2010年8月に日本が韓国を併合して100年となったのを機に、NHKは、韓国の公共放送のKBSと共同で世論調査を同じ質問項目、同じ調査方法で行っている。調査時期は2010年6月26日(土)〜7月4日(日)である。この日韓市民意識調査は、日韓両国の調査結果を比較分析し、広く両国民に伝えることを目的としている。資料出所はNHK放送文化研究所「日韓市民意識調査」(「放送研究と調査」2010年11月)である。

 この調査の結果から、ここでは、日韓両国民が自国のどんなところに誇りを抱いているかを比較してみよう。なお、この調査項目については、約20年前にも両国に対して調査を行っており、この間の変化も同時に見ておくことにする。

 日韓の共通点として目立っているのは、「豊かな自然」、「すぐれた文化・伝統」への誇りである。2010年ではそれぞれ日本の3位、1位、韓国の2位、1位を占めている。1991年からこれらの面での誇りが急増している点も共通である。

 日韓の違いとして目立っているのは、「治安のよさ」への誇りが日本は61%と高く、韓国は13%と低い点である(図録9600参照)。また、「物質的な豊かさ」についても、1991年当時よりは近づいたものの、なお、日本は43%、韓国は15%と隔たりが大きい。

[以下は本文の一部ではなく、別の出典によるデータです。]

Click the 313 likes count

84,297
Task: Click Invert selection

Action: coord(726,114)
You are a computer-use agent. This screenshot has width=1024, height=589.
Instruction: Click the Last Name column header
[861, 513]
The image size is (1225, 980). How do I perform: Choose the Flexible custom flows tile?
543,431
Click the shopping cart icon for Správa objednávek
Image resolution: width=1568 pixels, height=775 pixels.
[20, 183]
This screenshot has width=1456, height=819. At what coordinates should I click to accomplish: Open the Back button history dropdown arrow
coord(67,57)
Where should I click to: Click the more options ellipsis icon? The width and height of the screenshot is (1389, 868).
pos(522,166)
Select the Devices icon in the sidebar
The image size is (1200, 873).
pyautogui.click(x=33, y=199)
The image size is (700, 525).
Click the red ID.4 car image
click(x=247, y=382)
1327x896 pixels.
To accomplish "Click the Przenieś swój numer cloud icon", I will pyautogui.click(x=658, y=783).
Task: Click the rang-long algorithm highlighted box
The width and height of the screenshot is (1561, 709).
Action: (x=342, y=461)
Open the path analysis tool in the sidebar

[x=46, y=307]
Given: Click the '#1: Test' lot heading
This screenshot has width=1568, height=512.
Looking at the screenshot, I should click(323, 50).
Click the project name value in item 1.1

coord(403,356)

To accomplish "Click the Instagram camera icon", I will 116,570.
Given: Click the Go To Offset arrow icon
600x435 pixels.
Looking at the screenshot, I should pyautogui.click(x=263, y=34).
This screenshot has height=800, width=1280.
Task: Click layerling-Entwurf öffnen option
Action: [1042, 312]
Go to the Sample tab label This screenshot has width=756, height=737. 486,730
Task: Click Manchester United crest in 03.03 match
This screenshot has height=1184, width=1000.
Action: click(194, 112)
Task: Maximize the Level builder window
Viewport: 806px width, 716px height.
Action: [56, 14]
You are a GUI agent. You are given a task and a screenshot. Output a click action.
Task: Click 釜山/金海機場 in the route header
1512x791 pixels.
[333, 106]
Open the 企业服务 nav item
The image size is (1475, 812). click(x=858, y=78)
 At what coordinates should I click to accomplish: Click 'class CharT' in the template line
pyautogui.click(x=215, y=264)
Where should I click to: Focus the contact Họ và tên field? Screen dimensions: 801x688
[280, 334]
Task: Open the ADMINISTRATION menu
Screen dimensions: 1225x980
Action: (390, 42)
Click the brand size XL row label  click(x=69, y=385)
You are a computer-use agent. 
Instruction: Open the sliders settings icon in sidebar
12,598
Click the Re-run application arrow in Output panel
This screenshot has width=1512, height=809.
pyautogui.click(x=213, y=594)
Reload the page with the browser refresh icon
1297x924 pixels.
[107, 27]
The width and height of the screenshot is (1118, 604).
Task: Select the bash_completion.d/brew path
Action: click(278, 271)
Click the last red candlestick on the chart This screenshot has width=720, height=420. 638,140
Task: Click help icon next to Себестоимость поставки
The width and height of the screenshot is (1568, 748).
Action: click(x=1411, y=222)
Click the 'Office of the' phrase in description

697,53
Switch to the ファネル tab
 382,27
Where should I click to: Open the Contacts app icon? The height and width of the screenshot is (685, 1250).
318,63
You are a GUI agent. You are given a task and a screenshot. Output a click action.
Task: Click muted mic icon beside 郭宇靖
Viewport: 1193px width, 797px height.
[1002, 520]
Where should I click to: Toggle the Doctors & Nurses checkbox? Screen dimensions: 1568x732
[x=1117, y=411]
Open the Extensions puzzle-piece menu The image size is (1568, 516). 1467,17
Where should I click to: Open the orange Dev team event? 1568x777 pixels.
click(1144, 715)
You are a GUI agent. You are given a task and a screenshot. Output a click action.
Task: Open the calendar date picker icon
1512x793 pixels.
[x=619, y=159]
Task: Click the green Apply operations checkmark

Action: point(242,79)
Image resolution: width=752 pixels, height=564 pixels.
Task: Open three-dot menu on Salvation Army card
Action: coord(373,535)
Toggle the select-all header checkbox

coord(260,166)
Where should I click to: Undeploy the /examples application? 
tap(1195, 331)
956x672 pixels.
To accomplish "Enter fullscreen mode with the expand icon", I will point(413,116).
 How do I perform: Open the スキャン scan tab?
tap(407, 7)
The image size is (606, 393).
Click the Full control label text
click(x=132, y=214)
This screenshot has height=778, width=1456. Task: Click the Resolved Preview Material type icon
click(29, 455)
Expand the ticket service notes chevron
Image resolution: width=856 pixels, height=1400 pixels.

 韓国人の方が日本人より誇らしく思っているのは、「家族を大切にしている」「出身地を大切にしている」といった人間関係への態度の面での誇りである。ただし、これらについては、1991〜2010年に日本では上昇し、韓国では低下したので、今では、差がずっと小さくなっている。

 1991年からの約20年間の全体的な変化として目立っているのは、日本人の場合、「物が豊富でなんでも手に入る」以外はすべて値が上昇しているのに対して、韓国人の場合は、「家族を大切にしている」以降の個々人の「こころ」「気持ち」に関する精神的な側面の5設問で値が下落している点である。

 日本では、バブル経済の影響下の1991年に対して、バブル経済が崩壊し、失われた10年が過ぎた20年間に、物質面の誇りは減退した反面、その他の諸側面への誇りは全般的に回復しているといえよう。

 韓国では、1987年の民主化後、この20年間に、1997年金融危機などを乗り越え、政治・社会・経済の状況が大きく変化する中で、自然・教育文化・法治国家・経済力といった面での誇りが増したのと対照的に精神的な誇りの方はやや減退したといえる。

 要約すると、日韓で共通するのは豊かな自然やすぐれた文化・伝統への高い誇り。異なるのは日本人の治安の良さや物質的な豊かさへの誇り、なお高い韓国人の家族や同郷人を大切にする気持への誇りである。